Sleeping nine hours or more a night on a regular basis actually might be appropriate for young adults, people recovering from sleep deficits and those who are ill. It’s not clear whether sleeping so long is ideal for everyone else — but it’s almost certainly better than sleeping too little, the researchers agreed.
Getting that message across may be difficult in the U.S., where about a third of people 18 and older say they sleep six hours or less a night, according to a new federal study.
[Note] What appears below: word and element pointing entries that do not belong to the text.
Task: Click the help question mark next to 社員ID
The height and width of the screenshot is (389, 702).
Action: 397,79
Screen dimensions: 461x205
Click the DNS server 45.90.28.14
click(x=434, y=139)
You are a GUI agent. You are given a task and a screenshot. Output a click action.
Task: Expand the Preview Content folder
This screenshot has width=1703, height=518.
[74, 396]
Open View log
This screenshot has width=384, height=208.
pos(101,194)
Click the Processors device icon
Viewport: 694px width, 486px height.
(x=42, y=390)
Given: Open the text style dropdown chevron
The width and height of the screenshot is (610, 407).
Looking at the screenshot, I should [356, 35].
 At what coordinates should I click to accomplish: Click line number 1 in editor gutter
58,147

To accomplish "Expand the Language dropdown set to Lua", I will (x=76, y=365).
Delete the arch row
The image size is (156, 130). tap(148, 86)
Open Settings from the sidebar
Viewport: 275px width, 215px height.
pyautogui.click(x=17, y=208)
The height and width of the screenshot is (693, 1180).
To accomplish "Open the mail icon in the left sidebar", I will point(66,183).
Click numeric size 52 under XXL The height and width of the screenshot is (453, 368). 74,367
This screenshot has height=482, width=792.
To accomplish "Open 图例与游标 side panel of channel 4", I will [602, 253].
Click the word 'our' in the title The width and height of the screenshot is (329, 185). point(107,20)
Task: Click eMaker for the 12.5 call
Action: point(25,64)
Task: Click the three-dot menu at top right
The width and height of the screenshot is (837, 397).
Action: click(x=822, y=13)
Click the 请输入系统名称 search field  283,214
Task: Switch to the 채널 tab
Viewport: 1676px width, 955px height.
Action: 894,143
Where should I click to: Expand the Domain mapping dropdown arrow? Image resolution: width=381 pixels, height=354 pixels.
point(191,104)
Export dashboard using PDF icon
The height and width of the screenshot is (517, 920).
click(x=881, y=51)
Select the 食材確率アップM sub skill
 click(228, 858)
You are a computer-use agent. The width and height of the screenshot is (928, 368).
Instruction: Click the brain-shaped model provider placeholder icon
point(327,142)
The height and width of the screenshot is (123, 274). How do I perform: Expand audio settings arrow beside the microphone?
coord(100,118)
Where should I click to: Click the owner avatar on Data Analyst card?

Sleep deprivation is sometimes seen as a badge of the busy or a marker of determination, said Watson. He pointed to the Seattle Seahawks’ Russell Wilson, who has a famous Twitter hashtag: #NoTime2Sleep.
“It’s the zeitgeist of our times,” Watson said. “We’re trying to get at this notion that if you’re Type A, you don’t sleep. How do we change that?”
Lane Gammel, a spokesman for the Seahawks, said the hashtag is meant to emphasize hard work and dedication.
Still, sleeping less than seven hours a night is associated with all kinds of health problems: weight gain and obesity, diabetes, high blood pressure, heart disease, depression — and a higher risk of early death, the researchers found. It is also linked to decreased immune-system function, greater pain sensitivity, problems performing at work or other activities, increased errors and a higher risk of accidents, the group noted.
To determine how much sleep is enough, Watson recommended that people conduct a three-week experiment.
“Go to bed when you’re tired, wake up spontaneously when you feel rested,” he said. “Then assess how you feel during the day, how you perform during the day.”
At least seven hours of snooze time will likely boost both measures, he predicted. While caffeine and other stimulants temporarily mask the effects of fatigue, they do nothing to prevent the toll on health.
“It’s really important for people to understand there’s no substitute for sleep,” Watson said.